See Notes to Condensed Consolidated Financial Statements.

 

6


EXPRESS US (FORMERLY EXPRESS HOLDINGS (USA) INC.)

NOTES TO CONDENSED CONSOLIDATED FINANCIAL STATEMENTS

(Unaudited)

(In USD millions)

1. Summary of Operations

The Express-Platte Pipeline System is a crude oil pipeline which begins in Hardisty, Alberta and terminates in Wood River, Illinois. The Express-Platte Pipeline System consists of the Express Pipeline, which carries crude oil to refining markets in the Rocky Mountain states, and the Platte Pipeline, which interconnects with the Express pipeline in Casper, Wyoming, transports crude oil predominantly from the Bakken and Western Canada to refiners in the Midwest. “Express US” represents the affiliated entities comprising the United States portion of the Express-Platte Pipeline System and “Express Canada” represents the affiliated entities comprising the Canadian portion of the Express-Platte Pipeline System. Express US entities include Express Pipeline LLC (“EPLLC”), which operates the Express Pipeline in the United States, and Platte Pipe Line Company (“Platte Co.”), which operates the Platte Pipeline in the United States. Express Canada entities include Express Holdings (Canada) Limited Partnership (the “Partnership”) and Express Pipeline Limited Partnership (“EPLP”). Express Canada and Express US are ultimately owned by the same consortium. On March 14, 2013, Spectra Energy Corp (the “Parent”) acquired 100% of the ownership interests of the Express-Platte Pipeline System from Borealis Infrastructure, the Ontario Teachers’ Pension Plan and Kinder Morgan Energy Partners (the “Acquisition”). The “Successor” represents the post-acquisition business and operations of Express US from March 14, 2013, and is comprised of SE Express Holding Inc, which consolidates the business of Express Holdings (USA) LLC and its subsidiaries, EPLLC and Platte Co. For accounting purposes, SE Express Holding Inc. does not consolidate the entities comprising Express Canada, including Express Holdings (Canada) Limited Partnership and its subsidiaries. The Consolidated Financial Statements of SE Express Holding Inc reflects 100% results of the operations and financial position of Express US.

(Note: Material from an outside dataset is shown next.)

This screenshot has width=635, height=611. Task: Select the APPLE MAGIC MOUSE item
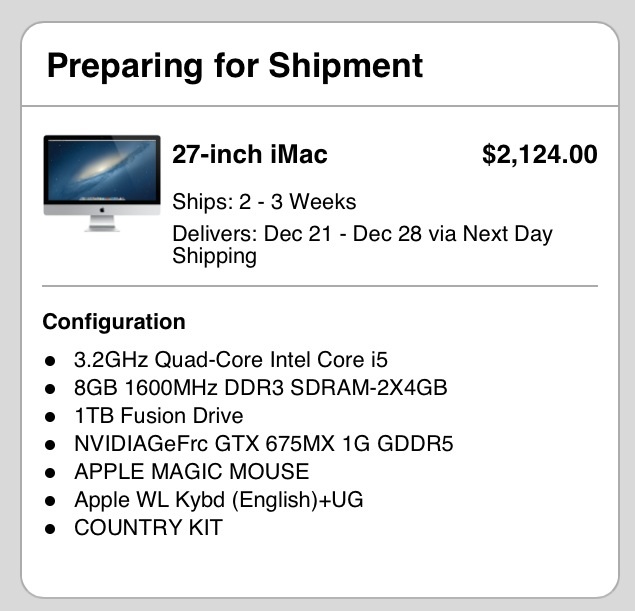pyautogui.click(x=192, y=471)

The “Predecessor” represents the pre-acquisition business and operations to March 13, 2013, and is comprised of Express Holdings (USA) Inc. and its subsidiaries, EPLLC and Platte Co.

Express Holdings (USA) Inc. was incorporated in the State of Delaware on October 27, 1986 and holds a 100% equity interest in EPLLC and Platte. Co. On March 14, 2013, Express Holdings (USA) Inc. was converted from a Delaware corporation to a Delaware limited liability company, and in connection therewith, changed its name to Express Holdings (USA) LLC. Concurrent with the conversion, Spectra Energy Corp (the “Parent”) acquired 100% of the ownership interests of Express Holdings (USA) LLC through a series of business structuring activities as part of the Acquisition, with the surviving corporation being SE Express Holding Inc.

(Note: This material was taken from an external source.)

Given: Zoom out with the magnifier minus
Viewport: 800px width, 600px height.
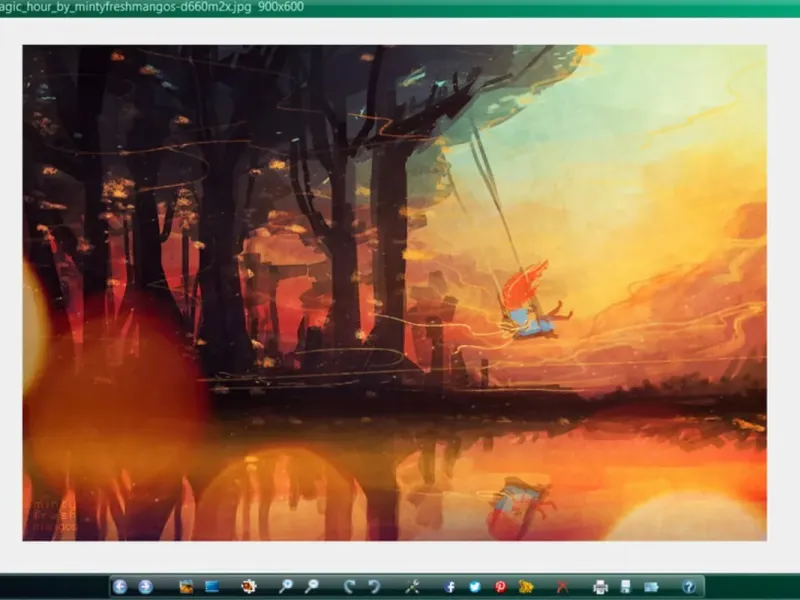Looking at the screenshot, I should [311, 587].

Pre-acquisition, Kinder Morgan Canada Inc. (“Kinder Morgan”) operated the Express-Platte Pipeline system and provided specialized operating, engineering and administrative support services. Post-acquisition, these services are provided by Spectra Energy Corp.

The terms “Company,” “we,” “our,” “us,” and similar terms refer to both the pre-acquisition and post-acquisition periods of Express US.

Basis of Presentation. The accompanying Condensed Consolidated Financial Statements include the accounts of Express US, after eliminating intercompany transactions and balances. These Condensed Consolidated Financial Statements should be read in conjunction with the Consolidated Financial Statements for the year ended December 31, 2012, and reflect all normal recurring adjustments that are, in our opinion, necessary to fairly present our results of operations and financial position. Amounts are stated in U.S. dollars. Amounts included in these Condensed Consolidated Financial Statements are not necessarily indicative of amounts expected for the respective annual periods due to the effects of changing prices on certain of our operations and other factors.

Use of Estimates. The preparation of these Condensed Consolidated Financial Statements in conformity with U.S. GAAP requires management to make estimates and assumptions that affect the reported amounts of accounts receivable and accrued revenue, property, plant and equipment, accounts payable and accrued liabilities and deferred revenue in the Condensed Consolidated Financial Statements. Actual results could differ from these estimates.

 

7


EXPRESS US (FORMERLY EXPRESS HOLDINGS (USA) INC.)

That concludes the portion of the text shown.